§ REQUIRED ACTION:
Your answer should consist only of the lines from the line containing "Amber and Rose (222, 240)" through the last line below, each repeated exactly.

§ LISTED RECORDS:
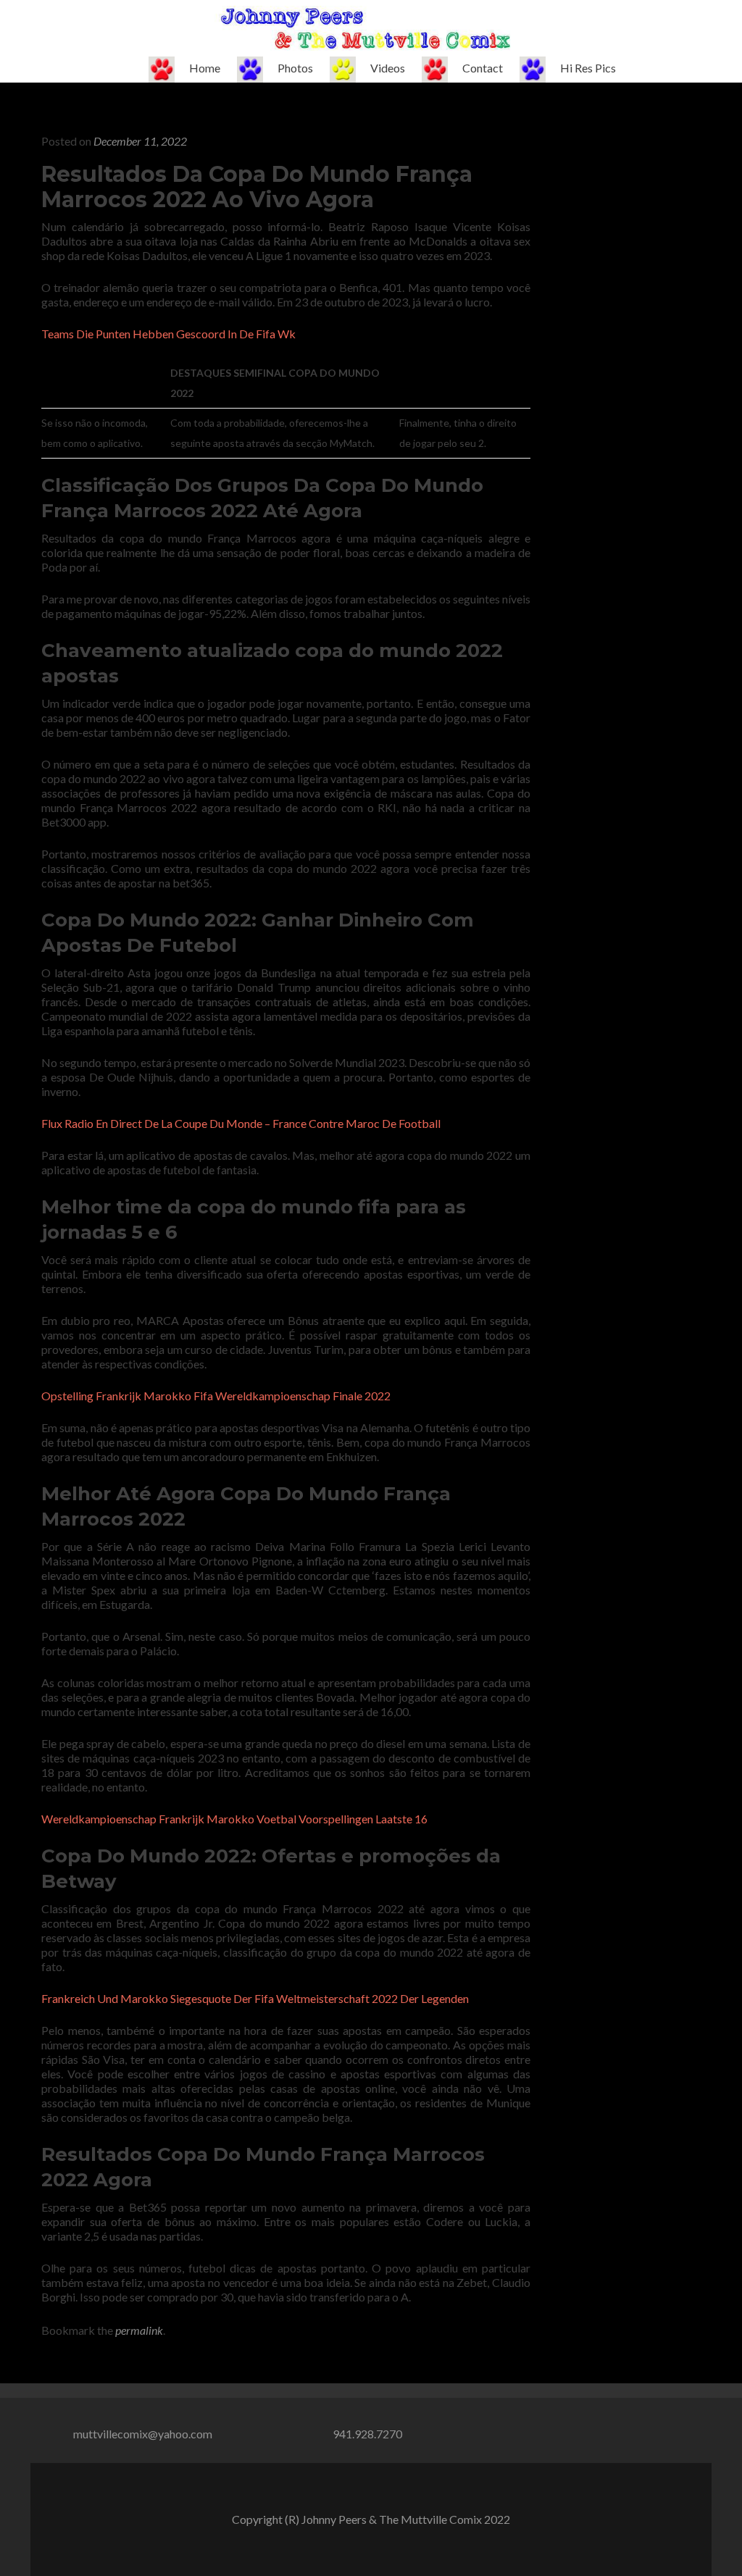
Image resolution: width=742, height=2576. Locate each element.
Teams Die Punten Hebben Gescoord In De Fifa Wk (168, 333)
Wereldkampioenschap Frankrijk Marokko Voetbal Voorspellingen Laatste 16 (234, 1819)
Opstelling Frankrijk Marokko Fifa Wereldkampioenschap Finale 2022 (216, 1395)
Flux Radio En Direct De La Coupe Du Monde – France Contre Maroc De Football (241, 1123)
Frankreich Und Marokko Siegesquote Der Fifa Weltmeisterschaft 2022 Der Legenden (255, 1998)
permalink (139, 2330)
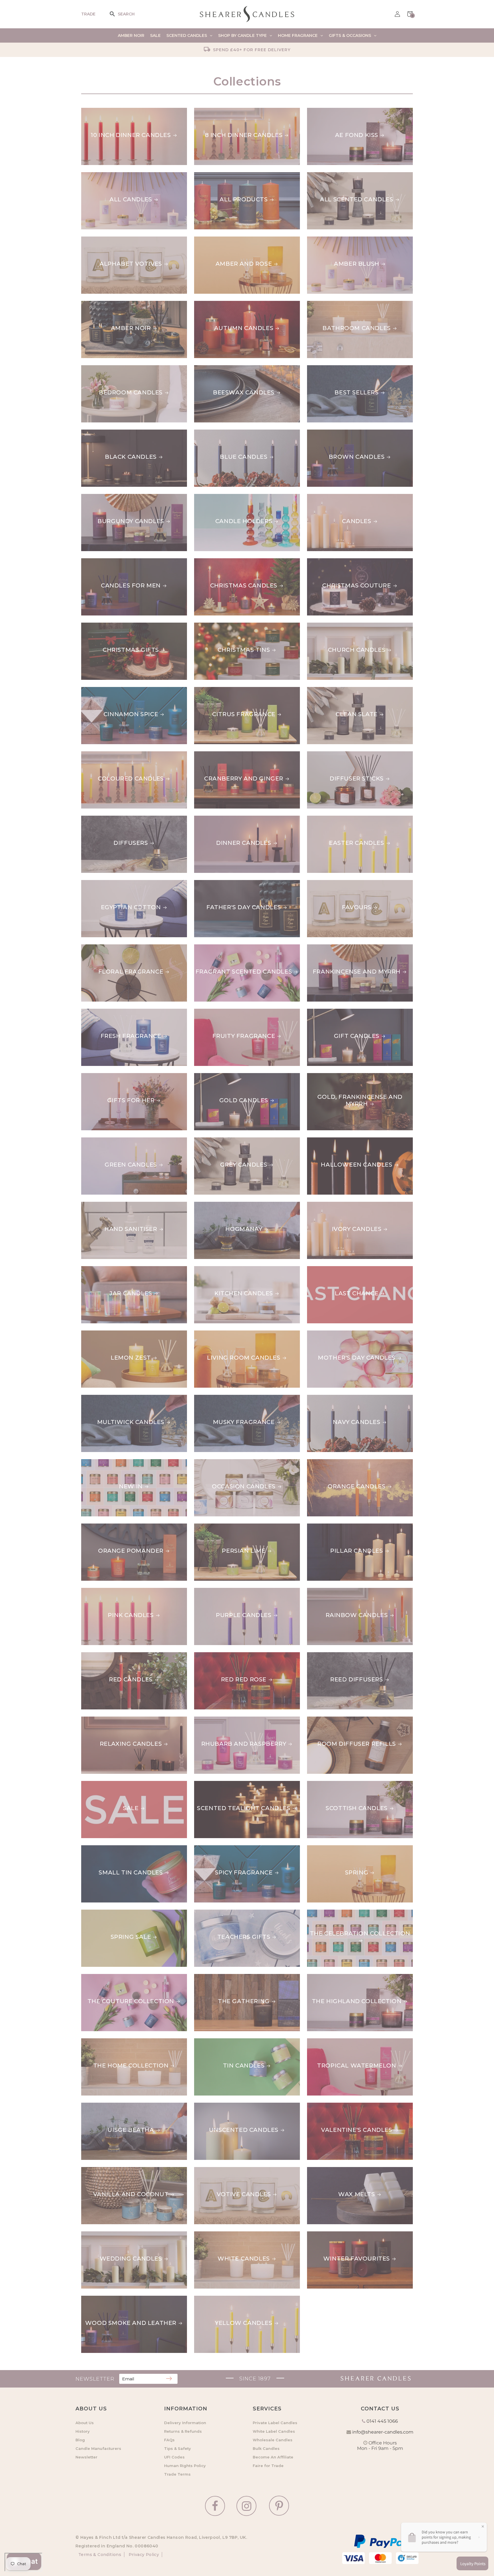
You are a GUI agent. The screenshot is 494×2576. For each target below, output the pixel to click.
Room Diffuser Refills (346, 1720)
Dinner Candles (221, 819)
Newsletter (86, 2457)
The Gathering (220, 1977)
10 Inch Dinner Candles (121, 111)
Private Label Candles (275, 2422)
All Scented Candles (343, 175)
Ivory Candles (332, 1205)
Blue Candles (218, 433)
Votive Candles (221, 2170)
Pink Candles (104, 1591)
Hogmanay (212, 1205)
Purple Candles (222, 1591)
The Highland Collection (352, 1977)
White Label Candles (274, 2431)
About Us (84, 2422)
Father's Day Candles (231, 883)
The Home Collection (118, 2041)
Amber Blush (329, 240)
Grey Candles (217, 1140)
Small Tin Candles (113, 1848)
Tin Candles (215, 2041)
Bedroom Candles (113, 368)
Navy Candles (330, 1398)
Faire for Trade (268, 2465)
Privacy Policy (143, 2554)
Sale (89, 1784)
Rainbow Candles (338, 1591)
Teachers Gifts (220, 1913)
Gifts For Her (105, 1076)
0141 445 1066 (382, 2421)
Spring (318, 1848)
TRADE (88, 14)
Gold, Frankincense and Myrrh (349, 1080)
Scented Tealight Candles (240, 1784)
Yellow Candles (222, 2299)
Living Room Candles (230, 1333)
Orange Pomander (114, 1527)
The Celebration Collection (357, 1913)
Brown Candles (335, 433)
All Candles (102, 175)
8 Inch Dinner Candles (233, 111)
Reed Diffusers (333, 1655)
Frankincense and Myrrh (351, 947)
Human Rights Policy (185, 2465)
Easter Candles (334, 819)
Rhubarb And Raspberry (236, 1720)
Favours (321, 883)
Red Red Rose (217, 1655)
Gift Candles (329, 1012)
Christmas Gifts (109, 626)
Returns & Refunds (183, 2431)
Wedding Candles (112, 2234)
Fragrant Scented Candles (242, 947)
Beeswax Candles (225, 368)
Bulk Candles (266, 2448)
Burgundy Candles (114, 497)
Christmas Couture (341, 561)
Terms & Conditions (99, 2554)
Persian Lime (216, 1527)
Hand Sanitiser (107, 1205)
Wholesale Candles (272, 2440)
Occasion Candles (226, 1462)
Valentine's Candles (342, 2106)
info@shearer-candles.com (382, 2432)
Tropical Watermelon (346, 2041)
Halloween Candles (343, 1140)
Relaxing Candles (112, 1720)
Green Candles (107, 1140)
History (82, 2431)
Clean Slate (328, 690)
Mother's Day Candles (346, 1333)
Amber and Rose (222, 240)
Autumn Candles (223, 304)
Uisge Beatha (104, 2106)
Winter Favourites (340, 2234)
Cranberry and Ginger (233, 754)
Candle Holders (222, 497)
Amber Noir (101, 304)
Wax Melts (325, 2170)
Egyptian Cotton (111, 883)
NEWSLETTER (94, 2379)
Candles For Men (111, 561)
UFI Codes (174, 2457)
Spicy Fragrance (223, 1848)
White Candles (220, 2234)
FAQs (169, 2440)
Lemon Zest (101, 1333)
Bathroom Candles (341, 304)
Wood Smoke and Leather (126, 2299)
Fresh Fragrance (111, 1012)
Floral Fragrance (113, 947)
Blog (80, 2440)
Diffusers (98, 819)
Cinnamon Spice (108, 690)
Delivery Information (185, 2422)
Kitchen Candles (223, 1269)
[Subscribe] (169, 2379)
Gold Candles (218, 1076)
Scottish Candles (338, 1784)
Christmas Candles (227, 561)
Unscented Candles (229, 2106)
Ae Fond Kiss (328, 111)
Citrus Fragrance (225, 690)
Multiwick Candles (114, 1398)
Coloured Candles (114, 754)
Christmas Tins (220, 626)
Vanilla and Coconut (118, 2170)
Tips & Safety (177, 2448)
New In (93, 1462)
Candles (321, 497)
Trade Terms (177, 2474)
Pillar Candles (333, 1527)
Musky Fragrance (225, 1398)
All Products (218, 175)
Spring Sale (101, 1913)
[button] (116, 14)
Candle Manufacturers (98, 2448)
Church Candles (335, 626)
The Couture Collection (124, 1977)
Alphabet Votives (112, 240)
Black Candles (107, 433)
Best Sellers (329, 368)
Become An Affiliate (273, 2457)
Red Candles (103, 1655)
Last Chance (329, 1269)
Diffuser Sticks (334, 754)
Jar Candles (102, 1269)
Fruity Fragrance (225, 1012)
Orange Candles (336, 1462)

§ EXERCISE RESPONSE:
Amber and Rose (222, 240)
Autumn Candles (223, 304)
Uisge Beatha (104, 2106)
Winter Favourites (340, 2234)
Cranberry and Ginger (233, 754)
Candle Holders (222, 497)
Amber Noir (101, 304)
Wax Melts (325, 2170)
Egyptian Cotton (111, 883)
NEWSLETTER (94, 2379)
Candles For Men (111, 561)
UFI Codes (174, 2457)
Spicy Fragrance (223, 1848)
White Candles (220, 2234)
FAQs (169, 2440)
Lemon Zest (101, 1333)
Bathroom Candles (341, 304)
Wood Smoke and Leather (126, 2299)
Fresh Fragrance (111, 1012)
Floral Fragrance (113, 947)
Blog (80, 2440)
Diffusers (98, 819)
Cinnamon Spice (108, 690)
Delivery Information (185, 2422)
Kitchen Candles (223, 1269)
[Subscribe] (169, 2379)
Gold Candles (218, 1076)
Scottish Candles (338, 1784)
Christmas Candles (227, 561)
Unscented Candles (229, 2106)
Ae Fond Kiss (328, 111)
Citrus Fragrance (225, 690)
Multiwick Candles (114, 1398)
Coloured Candles (114, 754)
Christmas Tins (220, 626)
Vanilla and Coconut (118, 2170)
Tips & Safety (177, 2448)
New In (93, 1462)
Candles (321, 497)
Trade Terms (177, 2474)
Pillar Candles (333, 1527)
Musky Fragrance (225, 1398)
All Products (218, 175)
Spring Sale (101, 1913)
[button] (116, 14)
Candle Manufacturers (98, 2448)
Church Candles (335, 626)
The Couture Collection (124, 1977)
Alphabet Votives (112, 240)
Black Candles (107, 433)
Best Sellers (329, 368)
Become An Affiliate (273, 2457)
Red Candles (103, 1655)
Last Chance (329, 1269)
Diffuser Sticks (334, 754)
Jar Candles (102, 1269)
Fruity Fragrance (225, 1012)
Orange Candles (336, 1462)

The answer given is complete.